Trump has overseen a sweeping crackdown on undocumented migration and alleges a link between migrants and crime -- something not backed up by any data.
New York's Democratic mayor-elect Zohran Mamdani calls Trump's aggressive Immigration and Customs Enforcement (ICE) agency "a reckless entity that cares little for the law and even less for the people that they're supposed to serve."
But at the New York show, a band of foreign-born comics tried to see the bright side.
"We got a new mayor.... Who's happy?" Pohl said to cheers.
Pohl, who moved from Germany aged eight, told AFP she got into comedy during Trump's first term as president.
"I felt sad and sort of scared.
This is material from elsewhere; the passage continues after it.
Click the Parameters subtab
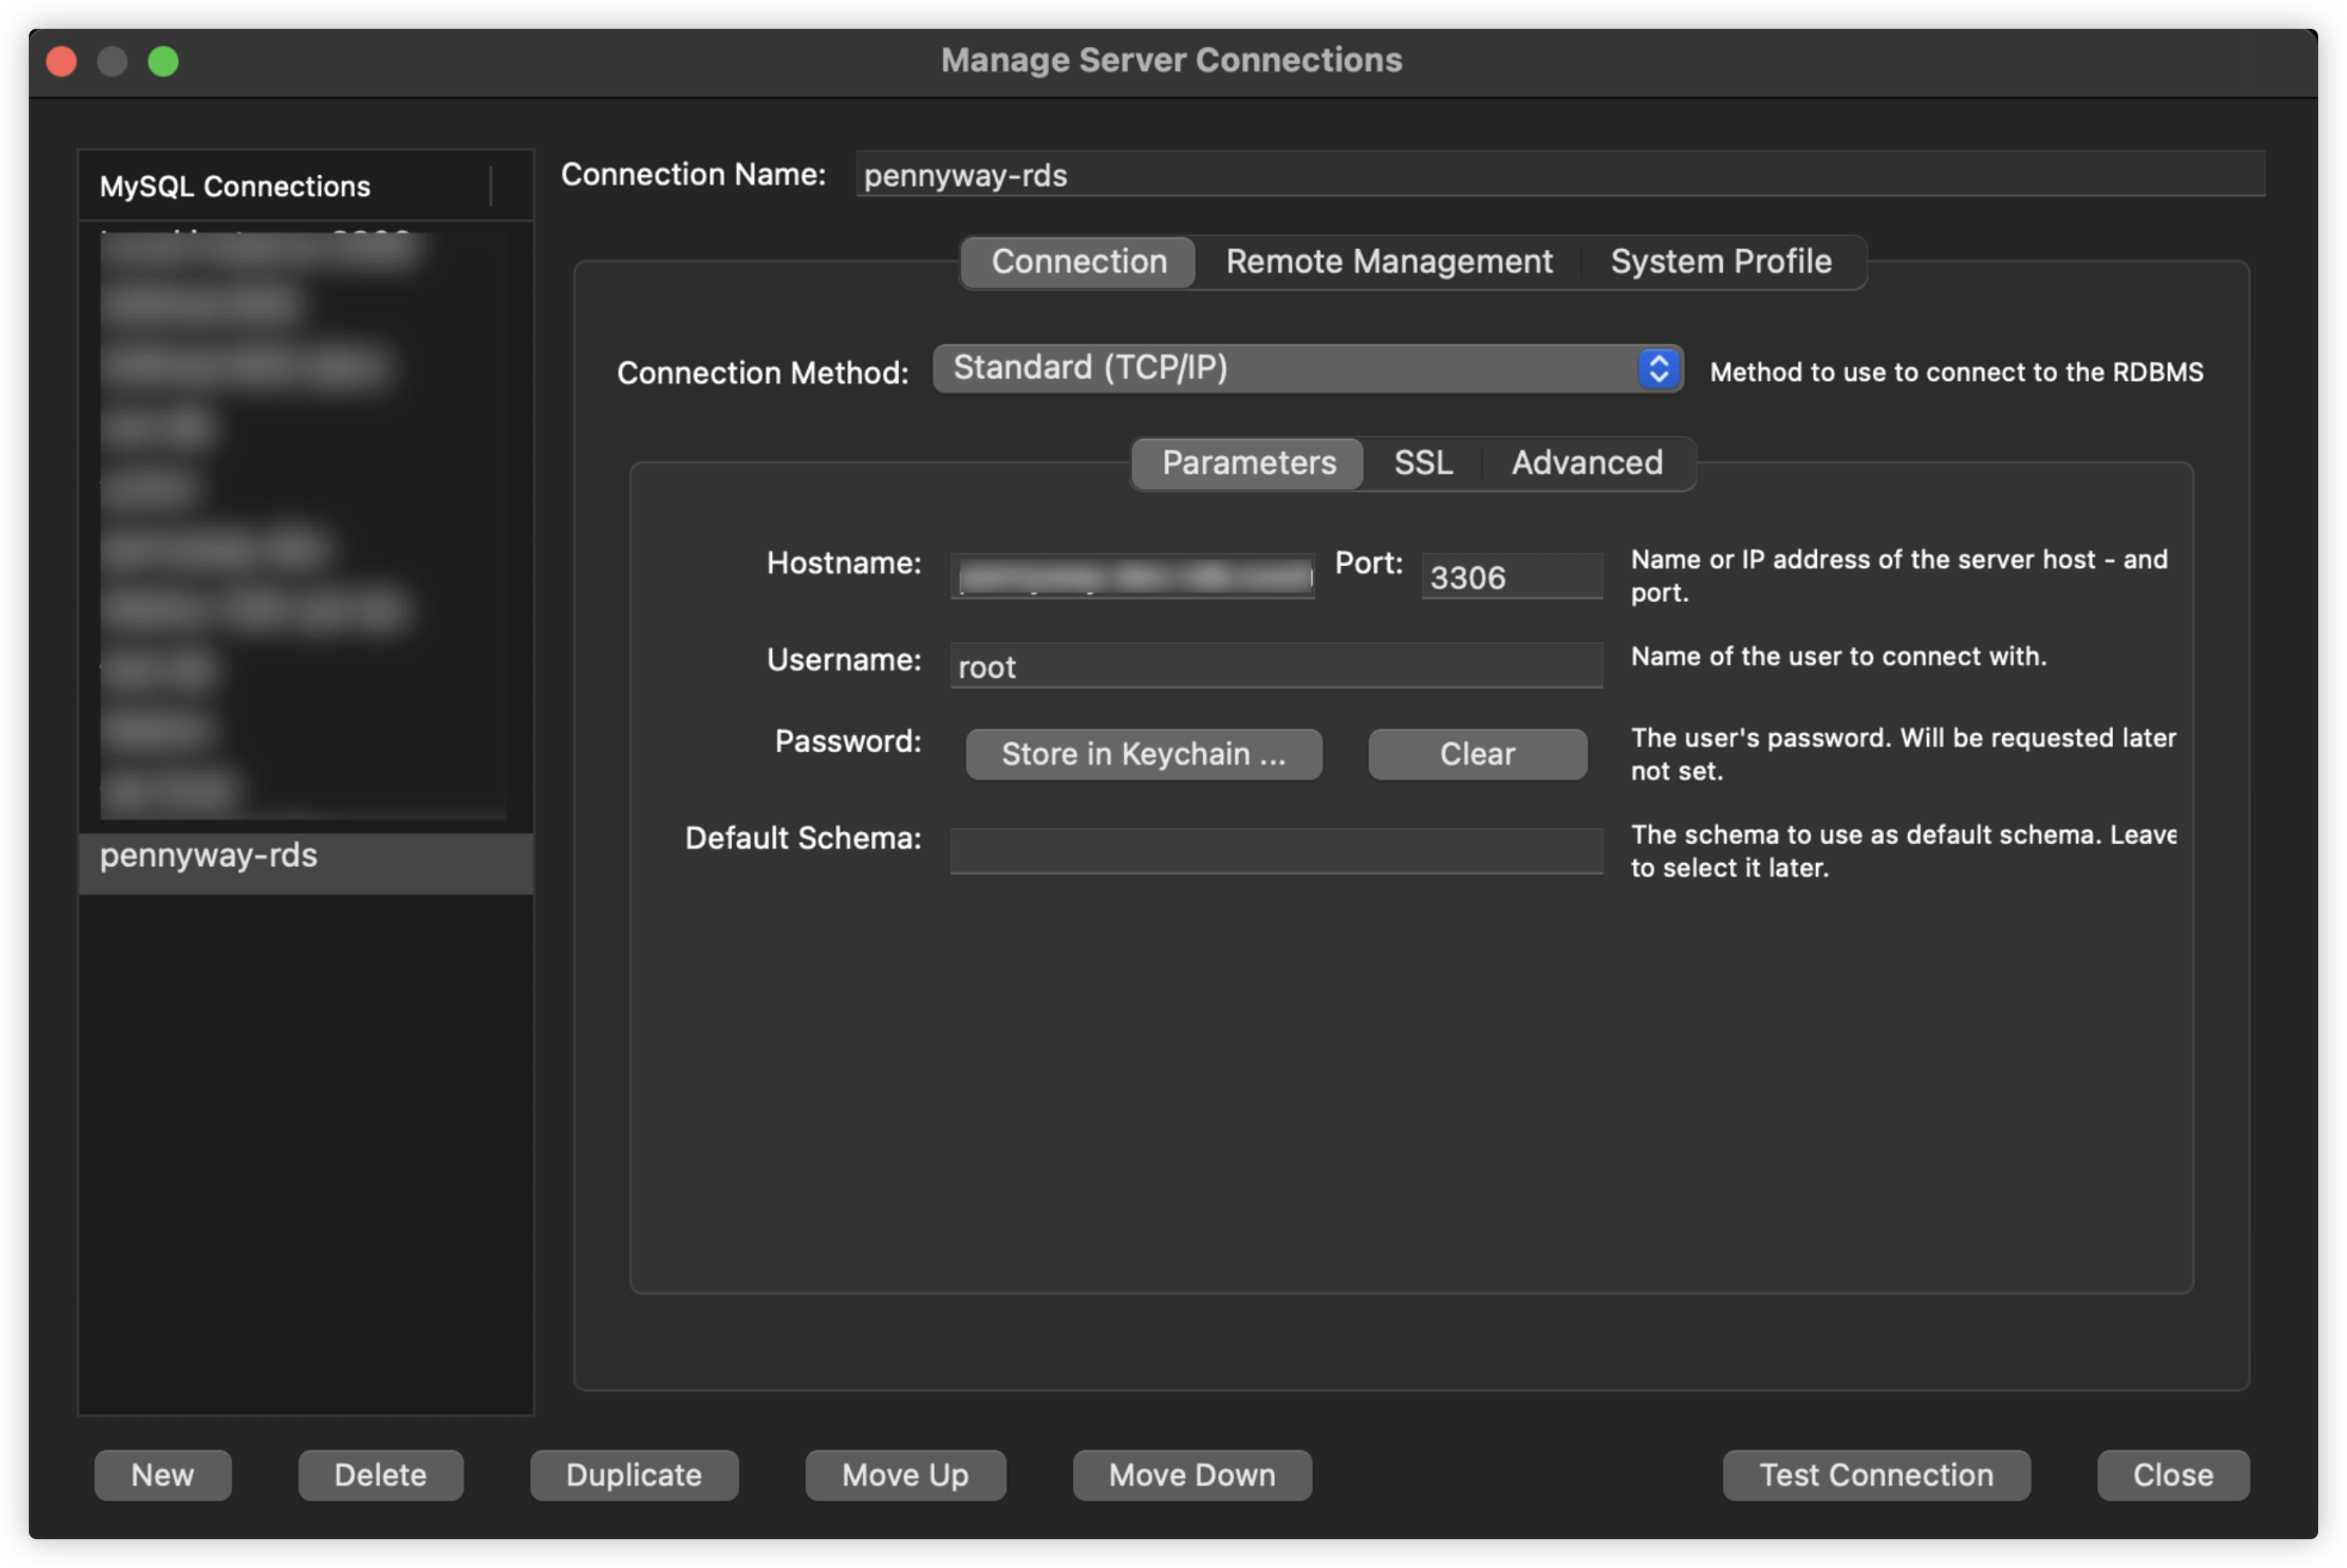Viewport: 2347px width, 1568px height. 1247,462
I hadn't become a US citizen at that point," she said.
"Then this idea just came to me to have space to celebrate immigrants and do something where it's about joyful coming together, not a fearful coming together around immigrants."
- 'Darker' material -
A Colombian, a Bulgarian, and an Israeli were among the enthusiastic Friday evening crowd at Caveat, a small venue in Manhattan's Lower East Side.
"Now of course we are in a time where the rhetoric has been dialed up. Not only the rhetoric, but the government has taken such extreme actions against immigrants that I do feel there's more of a sense of urgency," Pohl said.
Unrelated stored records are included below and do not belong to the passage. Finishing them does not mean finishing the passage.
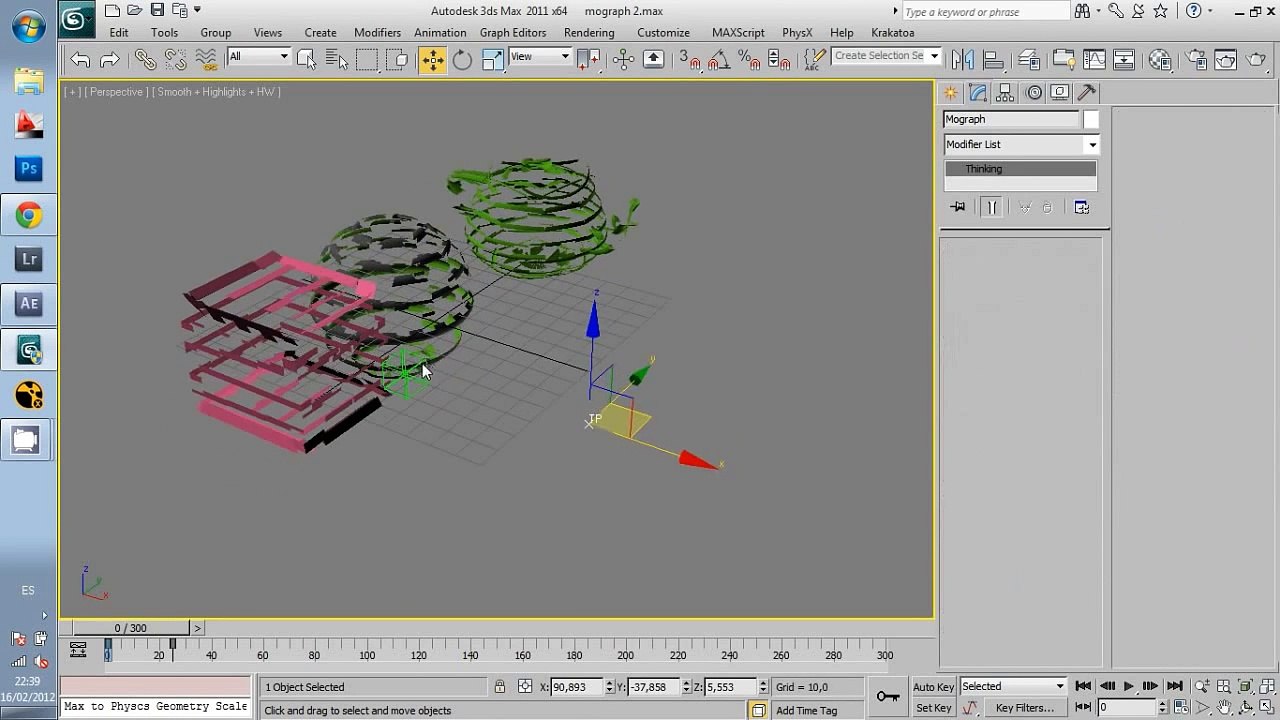
Task: Open the Graph Editors menu
Action: click(x=513, y=32)
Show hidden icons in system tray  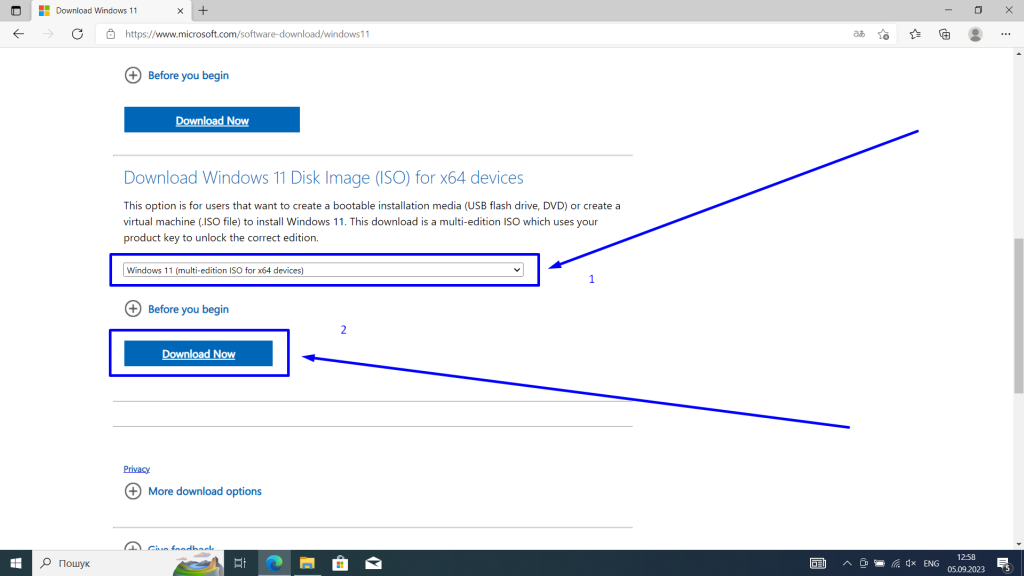[847, 563]
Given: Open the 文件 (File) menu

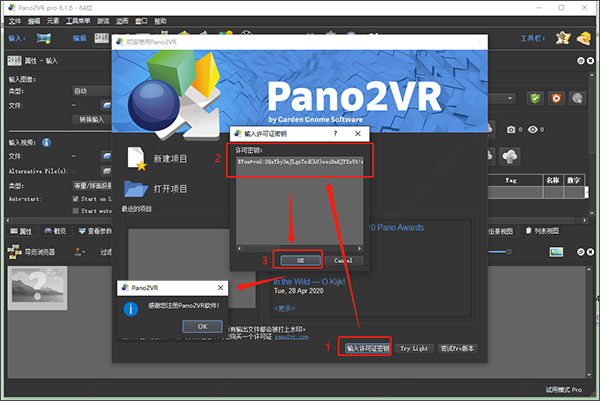Looking at the screenshot, I should 11,21.
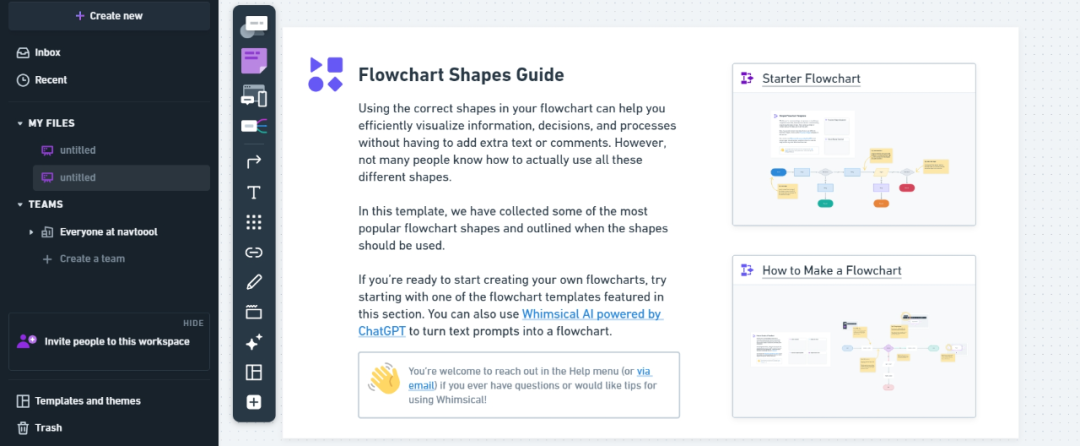This screenshot has width=1080, height=446.
Task: Choose the wireframe elements tool
Action: click(254, 96)

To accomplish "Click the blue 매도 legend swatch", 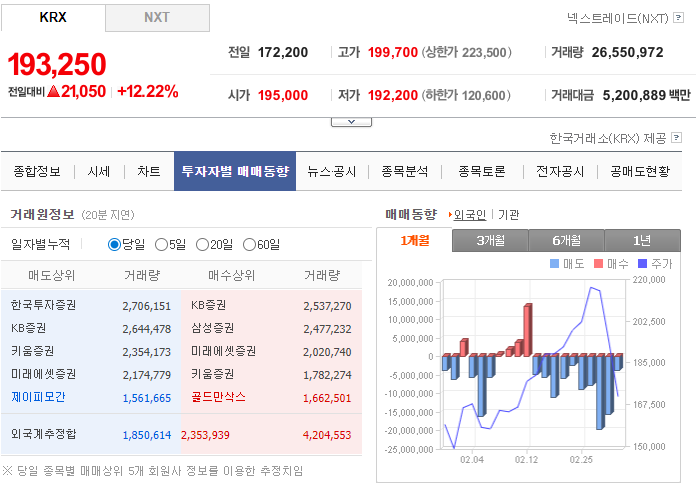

"Maybe the material has gotten darker."
Comic Jenny Tian from Australia said in her set that "to get here to perform for you guys... I had to spend two years doing paperwork proving myself as an artist. Proving my comedic abilities to your government. And I managed to get in."
Comic Lakshmi Kopparam, of Indian origin, was contacted by Pohl on social media and quickly became a hit fixture of the "Immigrant Jam" rotation, which is renewed from one night to the next, although some performers return regularly.
"So much of my material already has that (migrant) content in it, so it wasn't even like I had to manufacture it," she said.
In the heart of cosmopolitan New York, which recently elected a Muslim mayor, comedians get supportive audiences, and Pohl couldn't recall any heckling or hostility.
Martin Calles, an Argentinian in the US for 35 years, said American comedians "tend to talk about how they live in their parents' basements, and they do a lot of drugs."
"This is really more about, like, 'I took my citizenship test.'"
"Very relatable," he said.
When a German audience member told Pohl that he had just moved to the United States, the comedian responded, quick as a flash: "Why? Did you have to see how poor people without health care live?"
The jabs at Americans were never mean-spirited. But it was unclear whether the humor would translate elsewhere in the heavily polarized United States.